Y si hablar del odio es hablar de la aversión lindante con el deseo de muerte del otro, de la violencia, de la destrucción, seguramente del goce sádico; de cómo diversas formas de la agresión son constitutivas de la especie humana en tanto partícipes del mundo animal, pero fundamentalmente como ser parlante y consciente, hoy incluso de su propio inconsciente sexual, toda esa destrucción se macera exponencialmente en las entrañas del capitalismo contemporáneo. 
 

Aun en contra de sus expresiones más esperanzadas, Marx lo formuló sin medias tintas al final del capítulo xv de El capital: “Capitalismo y gran industria”


“Por consiguiente, la producción capitalista, sólo desarrolla la técnica y la combinación del proceso social al mismo tiempo que agota las dos fuentes de las cuales brota toda la riqueza: La tierra y el trabajador”.
 

Marx no dice que la destrucción está en todo sistema social por alguna universal tendencia autodestructiva salvo cuando se pone hegeliano y la destrucción es la matriz de cualquier nueva vida, es mucho más específico, explica porqué este sistema lleva a la muerte a todo y a todos. Marx, al igual que Freud, tampoco tiene buenas noticias. Los ecologistas de hoy deberían escuchar las razones de su pronóstico formulada hace 150 años. El ecocidio y el genocidio están en el corazón del capitalismo porque ésa es la tendencia inherente a su modo de producción y apropiación de la riqueza y de la subjetividad como mercancía. Paradójicamente, no sólo criminal, sino principalmente suicida. El crimen sólo será perfecto (si tomamos la formulación de Alemán) a condición de que el asesino termine matándose a sí mismo.

**Tareas escritas**
(a) Anota todas las personas que el texto sobre el odio y el capitalismo menciona por su apellido como sustantivo. No cuentes los adjetivos formados a partir de un nombre.
(b) Retoma el texto sobre el odio y el capitalismo después de su última oración y sigue escribiéndolo.

**Datos proporcionados**
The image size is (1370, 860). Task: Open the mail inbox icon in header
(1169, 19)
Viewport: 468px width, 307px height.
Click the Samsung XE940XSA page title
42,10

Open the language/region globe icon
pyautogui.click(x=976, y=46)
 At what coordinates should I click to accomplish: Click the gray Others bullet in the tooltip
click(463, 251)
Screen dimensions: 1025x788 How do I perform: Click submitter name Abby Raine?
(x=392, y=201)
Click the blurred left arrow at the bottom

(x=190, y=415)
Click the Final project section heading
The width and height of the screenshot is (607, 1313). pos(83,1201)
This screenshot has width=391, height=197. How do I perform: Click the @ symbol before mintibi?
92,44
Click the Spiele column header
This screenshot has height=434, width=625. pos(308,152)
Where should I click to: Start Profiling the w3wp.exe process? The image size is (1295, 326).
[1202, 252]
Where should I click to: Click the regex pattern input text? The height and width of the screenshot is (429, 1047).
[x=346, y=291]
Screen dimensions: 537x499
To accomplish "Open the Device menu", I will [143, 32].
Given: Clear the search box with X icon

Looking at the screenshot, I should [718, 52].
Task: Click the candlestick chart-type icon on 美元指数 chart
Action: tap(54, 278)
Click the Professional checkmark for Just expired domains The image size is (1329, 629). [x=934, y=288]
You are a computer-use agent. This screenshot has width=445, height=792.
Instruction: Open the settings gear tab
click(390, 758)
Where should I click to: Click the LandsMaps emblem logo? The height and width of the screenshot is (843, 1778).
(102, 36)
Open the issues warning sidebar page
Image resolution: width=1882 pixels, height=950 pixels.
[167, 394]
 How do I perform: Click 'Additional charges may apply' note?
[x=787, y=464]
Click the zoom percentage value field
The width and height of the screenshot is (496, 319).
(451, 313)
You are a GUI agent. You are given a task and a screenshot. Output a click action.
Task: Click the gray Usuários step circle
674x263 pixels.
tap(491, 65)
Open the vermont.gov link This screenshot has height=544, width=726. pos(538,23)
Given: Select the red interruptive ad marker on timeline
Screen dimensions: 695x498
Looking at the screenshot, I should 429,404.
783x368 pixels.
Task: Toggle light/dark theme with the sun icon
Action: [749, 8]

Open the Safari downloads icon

**Respuestas escritas**
(a) Marx, Freud, Alemán

(b)
Tan contrario al optimismo idealista era Marx que termina el mismísimo Manifiesto comunista diciendo: “La historia de toda sociedad hasta nuestros días no ha sido sino la historia de la lucha de clases. Hombres libres y esclavos, patricios y plebeyos, nobles o siervos, maestres artesanos y oficiales, en una palabra, opresores y oprimidos en lucha constante mantuvieron una guerra ininterrumpida, ya abierta, ya disimulada; una guerra que terminó siempre, sea por una transformación revolucionaria de la sociedad, sea por la destrucción de las dos clases antagónicas”.


Como ven, para Marx el triunfo del bien no está garantizado por ninguna ley histórica como durante años se repitió y aun hoy algunos lo hacen. Pero si bien ninguna ley histórica garantiza el bien, sí hay lógicas económicas que permiten anticipar el mal.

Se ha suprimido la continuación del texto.